391 verbot Theodosius I. jeden heidnischen Kult und machte damit das orthodoxe Christentum faktisch zur Staatsreligion. Damit wurde der Kaiser jedoch noch nicht zum Oberhaupt der Kirche, sein Einfluss auf die Kirche war vorerst begrenzt: 390 zwang der Bischof Ambrosius von Mailand Kaiser Theodosius I. unter Drohung der Exkommunikation zur öffentlichen Reue und Buße für das Massaker von Thessaloniki: „Der Kaiser ist in der Kirche, nicht über der Kirche.“ Es wurden allerdings auch andere Positionen vertreten - die Donatisten gingen davon aus, der Kaiser habe mit der Kirche nichts zu schaffen, Optatus hingegen stellte fest, die Kirche sei dem Reich und daher dem Kaiser untergeordnet.

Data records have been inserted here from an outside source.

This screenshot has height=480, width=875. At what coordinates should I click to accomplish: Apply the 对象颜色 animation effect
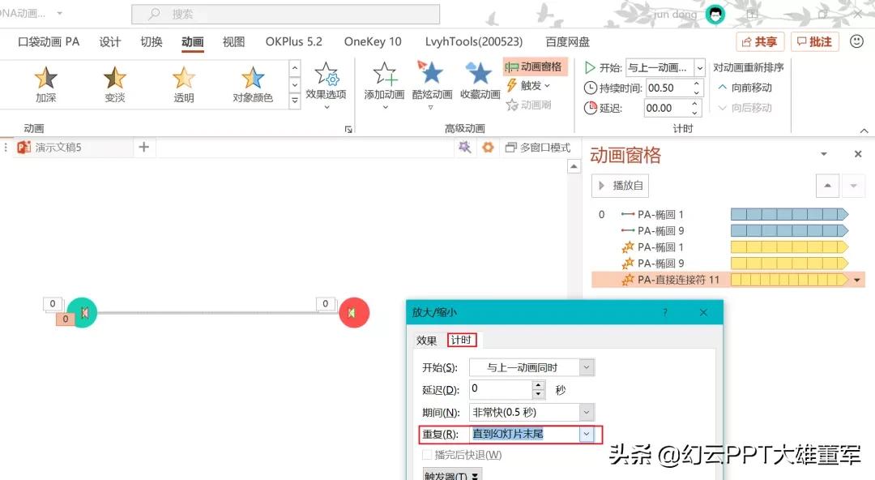252,84
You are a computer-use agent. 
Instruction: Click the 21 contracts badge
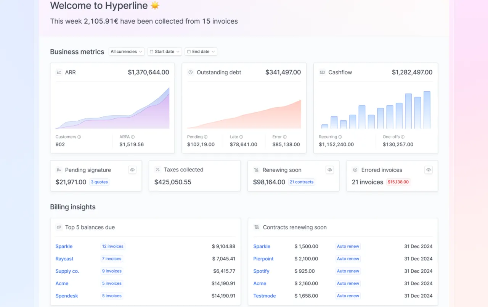[301, 182]
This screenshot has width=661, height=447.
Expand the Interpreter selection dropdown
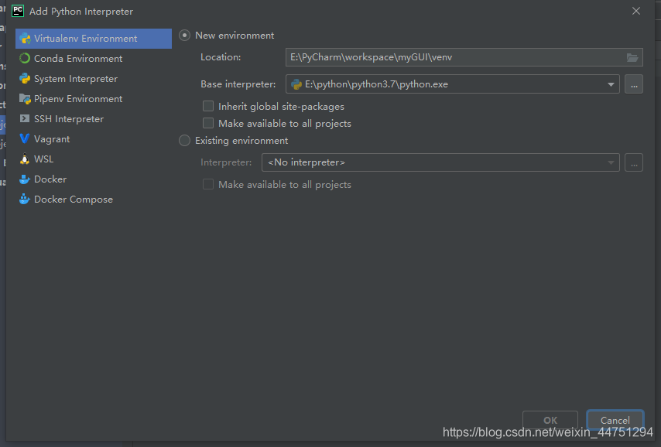click(611, 162)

Das Arrangement mit der Macht führte bei zahlreichen Kirchenoberen zu einer Erhöhung von Wohlstand und weltlichem Einfluss. Viele Gläubige und auch einige Theologen (z. B. Gregor von Nazianz in seinen Predigten in Konstantinopel) sahen das als Korrumpierbarkeit und moralischen Niedergang an. Aus Protest dagegen wuchsen asketische Bewegungen wie Einsiedlertum und Mönchtum.
Byzantinisches Reich
Da die Kaiser des Westens seit dem 4. Jahrhundert zumeist nicht mehr in Rom residierten, konnten sich die dortigen Bischöfe immer weiter emanzipieren. Im politisch immer schwächer werdenden Weströmischen Reich wurde 476 der letzte Kaiser vom germanischen Heerführer Odoaker abgesetzt, und in der Folge entwickelte sich das Papsttum. Derweil wurde der Kaiser in Konstantinopel immer mehr zur kirchlichen Autorität; zunächst weniger in theologischer Hinsicht als in organisatorischer. So wurden etwa die ersten Ökumenischen Konzile und eine ganze Reihe lokaler Synoden jeweils vom Kaiser einberufen.
Kaiser Theodosius II. stand dem Konzil von Konstantinopel (448) als archiereus basileus („hohepriesterlicher König“) vor, Kaiser Markian (451) als sacerdos imperator („Priesterkaiser“). Das Amt des Patriarchen blieb allerdings immer bestehen und wurde nicht von den Kaisern selbst bekleidet. Da die Herrscher aber seit Theodosius I. in Konstantinopel residierten, konnte sich der dortige Patriarch nicht so sehr emanzipieren wie der römische Bischof. Zunehmend beanspruchten die spätantiken Kaiser für sich eine Art "Gottesgnadentum". Unter dem theologisch interessierten Justinian I. (527–565), der auch selbst einige bis heute gebräuchliche liturgische Gesänge verfasste, schloss die Herrschaft des Kaisers über die Kirche dann nicht mehr nur organisatorische Fragen, sondern auch Dogmen ein. Man sprach von der symphonia von Staat und Kirche.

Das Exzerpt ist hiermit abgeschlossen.